I once said that I think advice is the best of philosophy. I said this for two reasons. The first is the reason that we have here – even our most intense study of ourselves and the world cannot give us ethical knowledge, but can only give us ethical clues and guidelines – ethical advice. I suspect that the same is true of physical studies, that perhaps there are alternative possible world that are just as powerful as or worlds, and thereby equivalent for life and civilization. The translation of philosophy that I have most often heard is that it is 'love of wisdom'. It seems important to me that the translation is wisdom and not something like knowledge or righteousness or happiness, or anything in between. This appears to me to be because even the best of our studies of all of these only equates to advice – not proof.
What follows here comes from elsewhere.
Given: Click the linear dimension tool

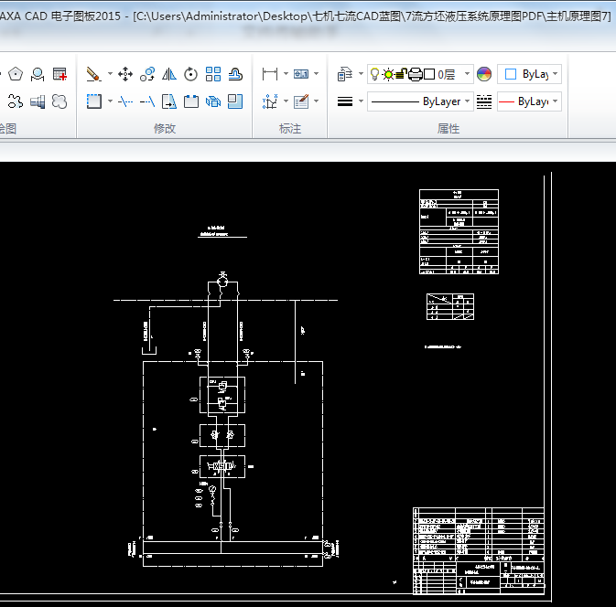Looking at the screenshot, I should tap(269, 74).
At least wisdom does not claim to be proof, or even the best of all possible things. Wisdom is not the good or the just, the powerful or the revealing itself, but is only a rough mountain path ambling in their general direction. It is not a direct route, and a specific piece of wisdom may be or may not be the best piece of wisdom for a certain situation. Advice does not tell you exactly what to do, because advice is not orders. Rather, advice is a guideline, it is a hopeful shout in your direction. It is explaining Zen by not explaining it. In ethics, wisdom and advice are the best we've got. I know of no way to prove something in ethics to somebody who does not agree with you in at least one point – and so ethics, I strongly suspect, is not ever absolute. There is always another logic that allows the forbidden. The question is rather the world allows the forbidden action or not, and because the limits of the world are not in the world, we do not know the limits of the world.